The above pass down the entry_points route points (ha) to some challenges that come from not being able to know everything is in a single, well-known place on disk at install time:

  • upstreams like tornado and jinja2 do not like looking at potentially hundreds of places on disk to find static assets and templates
  • even cutting a ton of corners, even loading hundreds of entry_points is pretty slow on fast developer machines with SSDs, and we have a lot of users that are on NFS shares, etc.

PEP 420 namespaces might work, but nobody has taken the time to explore that route and see what other gremlins exist… and as kind of a “also ran” feature, a lot of tools don’t handle them particularly well (pyreverse) or have explicitly said they won’t (flit).

1 Like

@bollwyvl I’ve been reading I’ve been reading up on your and @jasongrout’s notes, and been messing around with some of the related code.

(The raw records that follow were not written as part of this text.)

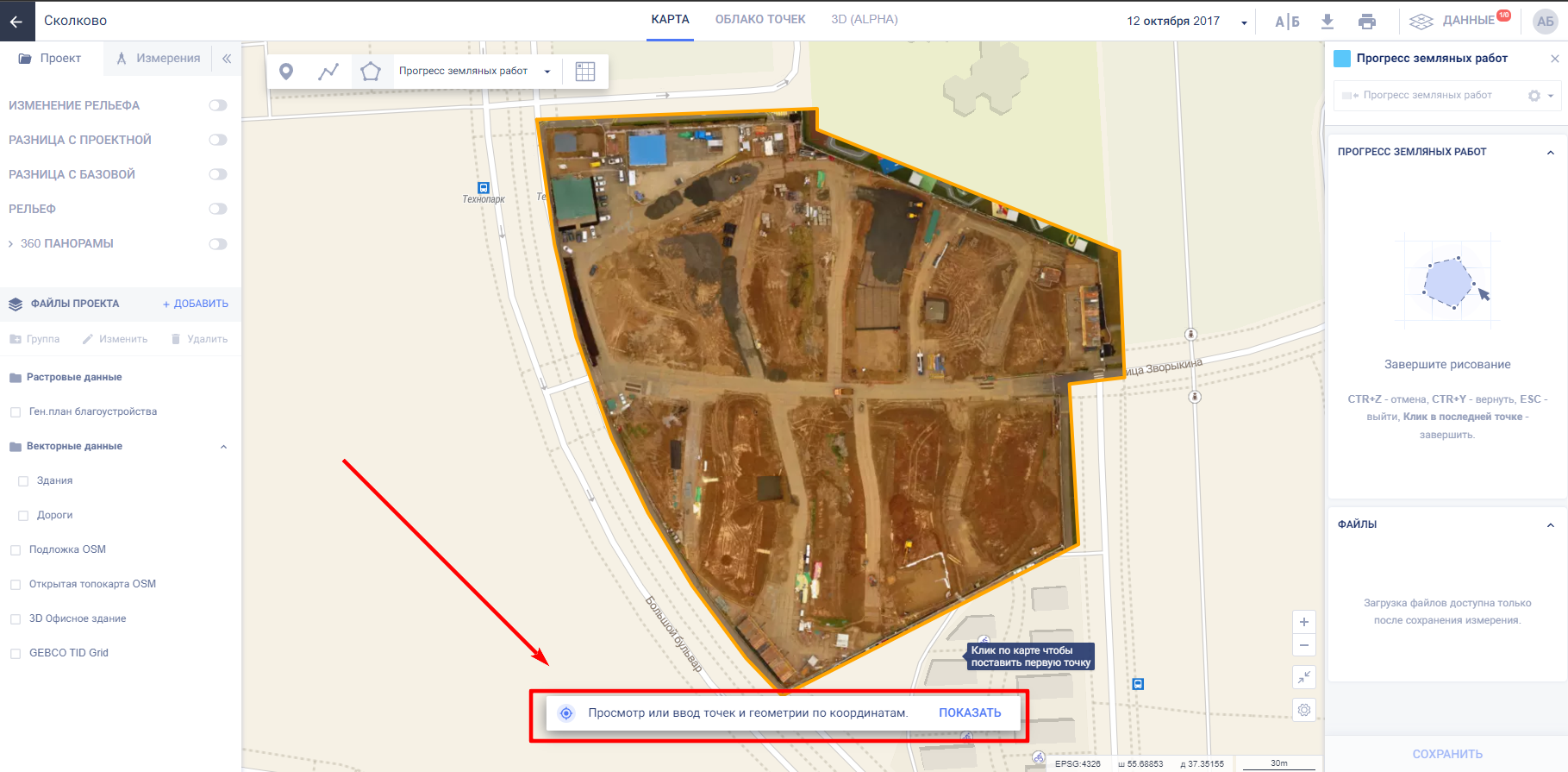The height and width of the screenshot is (772, 1568).
Task: Select the polygon area tool
Action: [x=371, y=72]
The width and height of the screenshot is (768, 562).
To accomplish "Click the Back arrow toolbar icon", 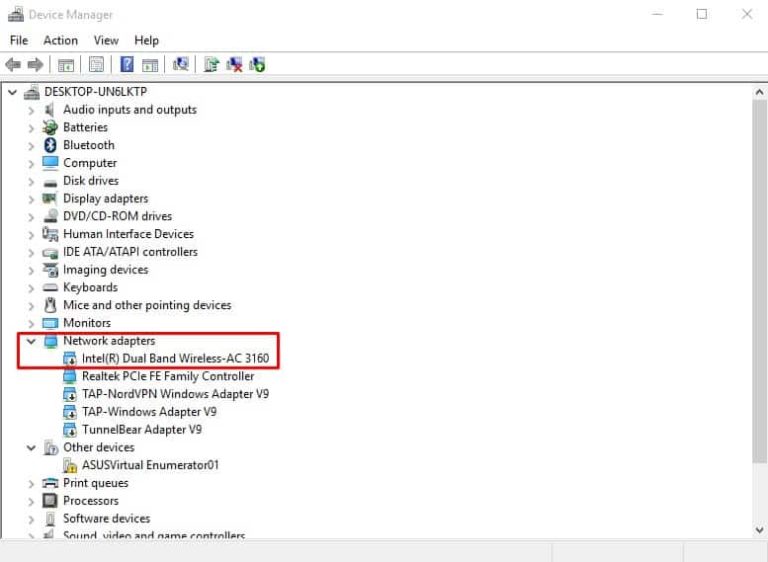I will (13, 65).
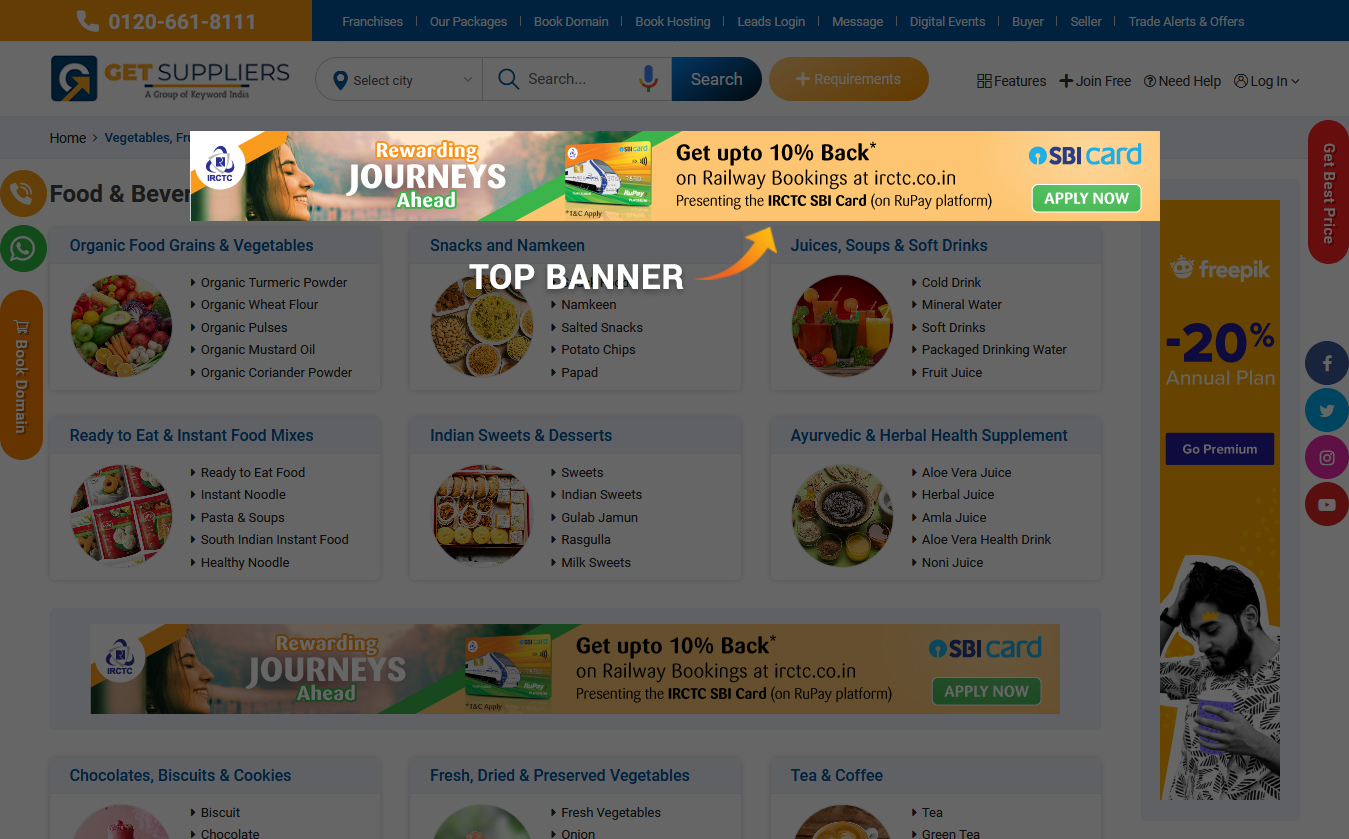Open the Organic Turmeric Powder link
The width and height of the screenshot is (1349, 839).
point(274,282)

It seems like the biggest likely issue with namespace packages (aside from the obvious ones, like requiring a certain very specific project layout for all extension devs) is that one broken subpkg in the namespace can end up borking the whole thing. To me that feels like a dealbreaker, since the current behavior of notebook and jupyter_server is to tolerate failure of any given server extension.

Actually, come to think of it, server extension can fail pretty quietly in a lot of cases, so we may want to think about a “strict” extension execution mode anyway… but that’s a whole separate bag of something

I’m glad this has been raised; I was thinking about the issue again only today, and noticed that it made it onto the python mailing list.

From my perspective, the main ‘issue’ we have right now is the deprecation in setuptools. It is slightly frustrating that using data_files locks us in to a particular build backend, but as @bollwyvl elegantly notes, supported alternatives don’t seem viable at the moment, and are not friendly to the non python world. It doesn’t seem like the scheme is being deprecated from the wheel format itself, so I’m not clear on what is actually planned for the feature. Perhaps someone on the setuptools team could clarify things here?